PETALING JAYA (Jan 15): Malaysia’s economy is near its potential, supported by stable monetary policy and gradual fiscal consolidation, signalling steady conditions despite external uncertainties.
This was noted during the Real Estate and Housing Developers' Association (Rehda) Institute’s flagship CEO Series 2026, which brought together over 400 senior decision-makers from government, finance, industry, academia, and the international business community to discuss Malaysia and Asean’s economic outlook, investment priorities, and human capital challenges.
A key highlight of the conference was the launch of the Rehda Institute Youth Initiative (Riyi), a national human capital development programme that brought together more than 13 universities nationwide alongside corporate leaders and industry practitioners to provide structured mentorship, early industry exposure, and career guidance for high-potential students.
Jeffrey Cheah Institute on Southeast Asia senior fellow and director Yeah Kim Leng said Malaysia’s monetary policy has so far navigated both domestic and external challenges effectively.
“Financial and monetary stability is a core mandate of the central bank.
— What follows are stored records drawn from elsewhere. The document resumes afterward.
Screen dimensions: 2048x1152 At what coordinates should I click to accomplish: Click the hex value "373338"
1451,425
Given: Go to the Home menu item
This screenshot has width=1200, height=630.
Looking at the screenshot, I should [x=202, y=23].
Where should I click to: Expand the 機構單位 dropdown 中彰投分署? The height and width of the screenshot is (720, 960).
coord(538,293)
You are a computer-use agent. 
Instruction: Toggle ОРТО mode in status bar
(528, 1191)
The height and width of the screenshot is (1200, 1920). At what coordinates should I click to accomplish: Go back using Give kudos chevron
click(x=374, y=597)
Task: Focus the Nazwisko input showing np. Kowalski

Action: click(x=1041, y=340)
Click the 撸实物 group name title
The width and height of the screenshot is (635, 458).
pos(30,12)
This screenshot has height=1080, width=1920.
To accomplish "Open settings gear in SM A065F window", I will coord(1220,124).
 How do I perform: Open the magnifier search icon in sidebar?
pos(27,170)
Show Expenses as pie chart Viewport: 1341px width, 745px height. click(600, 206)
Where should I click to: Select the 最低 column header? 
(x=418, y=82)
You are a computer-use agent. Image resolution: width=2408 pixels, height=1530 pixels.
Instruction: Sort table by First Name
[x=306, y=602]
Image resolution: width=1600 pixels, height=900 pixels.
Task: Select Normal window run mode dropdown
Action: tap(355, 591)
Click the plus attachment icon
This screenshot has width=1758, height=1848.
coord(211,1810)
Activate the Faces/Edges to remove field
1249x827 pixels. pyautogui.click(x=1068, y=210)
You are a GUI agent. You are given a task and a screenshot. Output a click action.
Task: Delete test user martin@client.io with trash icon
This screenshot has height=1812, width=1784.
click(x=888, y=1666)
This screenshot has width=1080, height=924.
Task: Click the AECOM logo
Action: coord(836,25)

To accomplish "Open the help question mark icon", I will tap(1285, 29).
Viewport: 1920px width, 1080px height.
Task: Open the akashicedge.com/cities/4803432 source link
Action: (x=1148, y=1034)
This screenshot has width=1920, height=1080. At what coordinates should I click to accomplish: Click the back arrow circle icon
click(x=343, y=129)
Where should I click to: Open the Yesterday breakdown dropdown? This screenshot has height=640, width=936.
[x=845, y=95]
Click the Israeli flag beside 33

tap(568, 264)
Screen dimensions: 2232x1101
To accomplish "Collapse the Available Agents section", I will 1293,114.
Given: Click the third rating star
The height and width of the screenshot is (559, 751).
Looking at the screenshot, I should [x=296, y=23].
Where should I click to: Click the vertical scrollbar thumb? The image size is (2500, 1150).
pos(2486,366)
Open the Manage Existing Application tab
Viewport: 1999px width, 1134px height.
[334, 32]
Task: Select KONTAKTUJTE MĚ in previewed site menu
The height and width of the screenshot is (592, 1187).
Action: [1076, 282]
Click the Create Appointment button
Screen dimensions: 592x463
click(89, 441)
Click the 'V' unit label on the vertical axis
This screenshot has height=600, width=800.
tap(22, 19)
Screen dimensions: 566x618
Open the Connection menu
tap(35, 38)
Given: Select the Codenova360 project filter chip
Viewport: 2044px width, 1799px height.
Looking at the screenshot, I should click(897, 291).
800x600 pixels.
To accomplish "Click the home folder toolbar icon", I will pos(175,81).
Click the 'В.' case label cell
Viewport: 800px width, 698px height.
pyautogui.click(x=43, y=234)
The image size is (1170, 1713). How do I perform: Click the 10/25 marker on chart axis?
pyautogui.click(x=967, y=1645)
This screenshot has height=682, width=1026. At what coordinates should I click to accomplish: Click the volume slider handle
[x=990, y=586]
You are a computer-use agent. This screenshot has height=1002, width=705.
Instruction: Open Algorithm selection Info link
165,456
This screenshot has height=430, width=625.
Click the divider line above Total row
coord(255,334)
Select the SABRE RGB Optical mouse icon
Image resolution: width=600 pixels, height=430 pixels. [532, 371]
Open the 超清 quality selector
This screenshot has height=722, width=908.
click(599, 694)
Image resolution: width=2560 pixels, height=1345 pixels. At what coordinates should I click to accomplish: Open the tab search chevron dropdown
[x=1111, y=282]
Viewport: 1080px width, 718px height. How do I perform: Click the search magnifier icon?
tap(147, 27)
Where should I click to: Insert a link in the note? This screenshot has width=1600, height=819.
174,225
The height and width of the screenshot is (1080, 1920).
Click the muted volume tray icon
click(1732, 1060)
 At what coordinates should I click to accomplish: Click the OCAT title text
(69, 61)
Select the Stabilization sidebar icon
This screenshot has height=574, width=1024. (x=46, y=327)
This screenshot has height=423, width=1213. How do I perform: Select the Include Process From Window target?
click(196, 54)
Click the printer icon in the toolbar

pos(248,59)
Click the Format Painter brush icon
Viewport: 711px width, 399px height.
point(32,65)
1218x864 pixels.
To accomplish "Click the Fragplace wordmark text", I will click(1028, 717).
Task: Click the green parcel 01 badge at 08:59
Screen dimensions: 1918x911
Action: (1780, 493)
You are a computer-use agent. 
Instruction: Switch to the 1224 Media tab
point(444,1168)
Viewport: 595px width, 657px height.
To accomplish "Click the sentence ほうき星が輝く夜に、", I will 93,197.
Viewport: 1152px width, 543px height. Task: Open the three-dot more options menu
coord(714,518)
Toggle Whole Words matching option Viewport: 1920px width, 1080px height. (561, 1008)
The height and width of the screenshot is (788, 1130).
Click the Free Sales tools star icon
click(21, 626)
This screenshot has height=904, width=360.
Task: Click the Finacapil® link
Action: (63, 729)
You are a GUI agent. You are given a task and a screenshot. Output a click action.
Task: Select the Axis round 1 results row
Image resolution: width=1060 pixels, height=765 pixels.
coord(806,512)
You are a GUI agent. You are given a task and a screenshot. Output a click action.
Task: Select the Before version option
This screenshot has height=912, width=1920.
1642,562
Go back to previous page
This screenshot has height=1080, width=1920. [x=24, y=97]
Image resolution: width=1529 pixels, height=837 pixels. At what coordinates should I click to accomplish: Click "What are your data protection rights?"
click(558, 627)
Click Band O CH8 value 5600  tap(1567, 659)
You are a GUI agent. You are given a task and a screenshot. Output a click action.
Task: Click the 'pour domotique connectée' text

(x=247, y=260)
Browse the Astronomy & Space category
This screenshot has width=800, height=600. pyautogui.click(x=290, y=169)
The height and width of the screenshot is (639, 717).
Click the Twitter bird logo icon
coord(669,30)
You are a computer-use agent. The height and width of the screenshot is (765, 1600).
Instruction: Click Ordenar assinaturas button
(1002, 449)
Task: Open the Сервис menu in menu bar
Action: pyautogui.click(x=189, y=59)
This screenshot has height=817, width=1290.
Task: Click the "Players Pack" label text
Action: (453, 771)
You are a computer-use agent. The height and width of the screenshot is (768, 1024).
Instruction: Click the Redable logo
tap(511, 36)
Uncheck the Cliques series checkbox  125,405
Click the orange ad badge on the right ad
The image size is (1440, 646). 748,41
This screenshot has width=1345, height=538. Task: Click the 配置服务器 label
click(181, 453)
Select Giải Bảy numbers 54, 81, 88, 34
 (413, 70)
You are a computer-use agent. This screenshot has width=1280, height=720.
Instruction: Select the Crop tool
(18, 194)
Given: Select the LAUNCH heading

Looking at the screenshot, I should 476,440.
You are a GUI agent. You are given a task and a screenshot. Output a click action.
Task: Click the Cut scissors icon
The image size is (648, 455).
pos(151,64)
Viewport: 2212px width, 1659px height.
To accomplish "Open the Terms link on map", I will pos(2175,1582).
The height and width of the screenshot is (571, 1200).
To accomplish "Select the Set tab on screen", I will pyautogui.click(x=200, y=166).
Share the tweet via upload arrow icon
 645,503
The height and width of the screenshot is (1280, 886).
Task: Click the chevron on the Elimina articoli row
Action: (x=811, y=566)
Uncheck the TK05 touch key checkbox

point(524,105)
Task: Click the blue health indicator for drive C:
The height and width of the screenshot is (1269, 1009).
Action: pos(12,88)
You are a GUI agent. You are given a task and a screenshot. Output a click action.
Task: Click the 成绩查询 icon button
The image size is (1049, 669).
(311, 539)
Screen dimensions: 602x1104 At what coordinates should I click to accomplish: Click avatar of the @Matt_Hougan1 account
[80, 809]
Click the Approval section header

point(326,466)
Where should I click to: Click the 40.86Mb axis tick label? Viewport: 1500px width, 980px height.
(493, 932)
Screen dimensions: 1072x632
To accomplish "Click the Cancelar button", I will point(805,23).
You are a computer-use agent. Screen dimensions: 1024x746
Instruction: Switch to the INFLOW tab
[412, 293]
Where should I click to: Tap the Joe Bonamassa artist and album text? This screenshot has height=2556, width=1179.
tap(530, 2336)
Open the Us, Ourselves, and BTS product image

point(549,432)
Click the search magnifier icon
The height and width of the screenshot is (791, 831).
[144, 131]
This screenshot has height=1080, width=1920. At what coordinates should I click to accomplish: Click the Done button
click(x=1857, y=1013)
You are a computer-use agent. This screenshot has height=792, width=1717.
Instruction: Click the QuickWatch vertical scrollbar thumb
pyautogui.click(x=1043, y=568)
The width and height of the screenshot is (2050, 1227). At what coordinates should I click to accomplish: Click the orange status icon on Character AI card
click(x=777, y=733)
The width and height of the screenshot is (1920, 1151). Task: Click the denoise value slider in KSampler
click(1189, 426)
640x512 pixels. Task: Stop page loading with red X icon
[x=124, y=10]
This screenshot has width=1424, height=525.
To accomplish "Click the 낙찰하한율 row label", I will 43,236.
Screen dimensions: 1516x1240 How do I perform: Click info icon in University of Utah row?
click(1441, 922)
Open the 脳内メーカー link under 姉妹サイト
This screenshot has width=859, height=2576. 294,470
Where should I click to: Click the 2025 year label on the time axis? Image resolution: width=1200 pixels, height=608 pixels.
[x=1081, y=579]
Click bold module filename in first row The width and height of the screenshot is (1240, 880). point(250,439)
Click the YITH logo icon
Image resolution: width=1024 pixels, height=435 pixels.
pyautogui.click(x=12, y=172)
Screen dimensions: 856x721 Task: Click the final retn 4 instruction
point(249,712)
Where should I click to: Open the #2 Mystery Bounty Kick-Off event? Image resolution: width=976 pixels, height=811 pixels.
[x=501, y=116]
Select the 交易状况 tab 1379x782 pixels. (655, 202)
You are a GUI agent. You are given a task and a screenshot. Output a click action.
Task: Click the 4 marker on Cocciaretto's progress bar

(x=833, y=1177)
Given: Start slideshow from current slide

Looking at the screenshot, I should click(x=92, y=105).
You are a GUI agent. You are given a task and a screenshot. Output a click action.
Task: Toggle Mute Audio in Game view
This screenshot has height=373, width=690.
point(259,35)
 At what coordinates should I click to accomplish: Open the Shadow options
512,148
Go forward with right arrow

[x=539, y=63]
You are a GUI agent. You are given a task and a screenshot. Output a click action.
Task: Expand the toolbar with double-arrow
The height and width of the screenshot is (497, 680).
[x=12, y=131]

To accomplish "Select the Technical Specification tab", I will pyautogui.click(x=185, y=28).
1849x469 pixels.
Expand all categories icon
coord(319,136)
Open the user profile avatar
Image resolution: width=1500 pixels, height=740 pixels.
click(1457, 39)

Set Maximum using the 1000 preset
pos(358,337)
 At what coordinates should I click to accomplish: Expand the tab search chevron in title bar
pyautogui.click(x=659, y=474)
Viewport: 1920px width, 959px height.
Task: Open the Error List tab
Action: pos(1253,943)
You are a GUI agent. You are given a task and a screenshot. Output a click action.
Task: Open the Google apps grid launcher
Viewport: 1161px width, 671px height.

Post-pandemic growth has caught up with pre Covid-19 levels, with the recovery described as relatively sharp, and supported by strong financial institutions,” he said during the “Asean and Malaysia’s Economic Outlook 2026: Navigating Global Headwinds and Fostering Regional Resilience” panel session at Le Méridien Petaling Jaya today.
He added that much of this recovery is due to financial stability, sufficient credit flows, and a balance between savings and investment.
“A stable monetary policy framework has strengthened investor and consumer confidence while helping to moderate external shocks, particularly to the financial system.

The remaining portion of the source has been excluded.